Salient to Investors:

More than half of the 20 municipalities with the fastest-growing populations between 2010 and 2012 were suburbs, meaning growing suburban communities will continue to get their share of the $400 billion in funds the federal government annually spends based on population data provided by the Census Bureau.

Author James Howard Kunstler says suburbia is so deeply embedded in the cultural DNA of America that it is nearly impossible to organize our life on the landscape otherwise.

Large suburbs in the South and Southwest and on the West Coast recorded some of the highest population growth rates, but less than the increases of the early and mid-2000s.

William Frey at Brookings Institution said Las Vegas is an example where the suburbs are leading the way back, though well below the heyday of the past.

8 of the 15 fastest-growing cities in the US between 2011 and 2012 were in Texas, 6 of which were suburbs, with 3 – San Marcos, Cedar Park and Georgetown – located close to Austin. McKinney and Frisco, both near Dallas, and Midland and Odessa in west Texas and Conroe, north of Houston, all made the top 15.

San Marcos was the fastest-growing city in America between 2011 and 2012, adding 4.9 percent to 50,001 people.

Irvine,California, was the largest fast-growing city, adding 4.2 percent to boost its 2012 population to almost 230,000.

Flint, Michigan lost 18 percent of its total residents during the decade, and another 1.9 percent between 2010 and 2012, the most, followed by Detroit which lost 25 percent of its population between 2000 and 2010, and another 1.7 percent since the last census – down to less than half its 1930 size.

Arthur Nelson at the University of Utah predicted in 2007 paper that there would be 22 million surplus homes on large lots in the suburbs by 2025, while RCLCO in 2010 found 77 percent of people born between 1982 and 2000 wanted to live in an urban core.

Between 2010 and 2011, the number of people living in inner cities climbed 0.8 percent, twice as fast as the exurban growth rate.

Brookings reports 3 million more poor people in the suburbs than in cities, and suburban poverty up 64 percent between 2000 and 2011, and urban poverty up 29 percent.

Smart Growth America says roads, sewerage lines and other infrastructure cost 38 percent more for typical suburban neighborhoods than for high-density areas.

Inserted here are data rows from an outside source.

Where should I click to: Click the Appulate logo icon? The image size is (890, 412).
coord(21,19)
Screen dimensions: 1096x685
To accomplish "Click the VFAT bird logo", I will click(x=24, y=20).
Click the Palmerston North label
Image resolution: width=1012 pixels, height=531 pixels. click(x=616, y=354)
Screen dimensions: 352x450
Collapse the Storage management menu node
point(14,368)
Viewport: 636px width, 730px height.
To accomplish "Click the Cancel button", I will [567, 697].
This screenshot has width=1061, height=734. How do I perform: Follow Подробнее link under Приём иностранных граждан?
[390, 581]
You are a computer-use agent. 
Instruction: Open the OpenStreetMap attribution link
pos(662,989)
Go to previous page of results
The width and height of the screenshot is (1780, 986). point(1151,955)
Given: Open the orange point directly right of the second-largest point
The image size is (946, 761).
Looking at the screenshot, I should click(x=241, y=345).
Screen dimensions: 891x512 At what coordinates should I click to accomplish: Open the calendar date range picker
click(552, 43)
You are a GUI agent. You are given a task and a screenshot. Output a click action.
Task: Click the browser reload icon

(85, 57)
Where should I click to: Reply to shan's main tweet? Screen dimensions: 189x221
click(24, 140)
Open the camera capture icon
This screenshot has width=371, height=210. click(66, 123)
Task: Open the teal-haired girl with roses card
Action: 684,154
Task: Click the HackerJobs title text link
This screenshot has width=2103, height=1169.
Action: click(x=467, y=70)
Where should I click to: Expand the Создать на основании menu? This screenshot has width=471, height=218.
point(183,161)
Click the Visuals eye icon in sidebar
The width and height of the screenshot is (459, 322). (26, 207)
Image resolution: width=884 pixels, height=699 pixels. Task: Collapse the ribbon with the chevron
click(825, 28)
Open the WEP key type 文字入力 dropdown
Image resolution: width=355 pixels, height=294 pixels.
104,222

The Washington-based neighborhood-advocacy coalition said high-density developments yield 10 times more revenue on a per-acre basis in tax revenue than suburbs produce.

John Logan at Brown University said suburbs remain attractive because of concerns about school quality and crime in cities, and the revival of suburban growth may be the smallest hint of recovery for the US economy.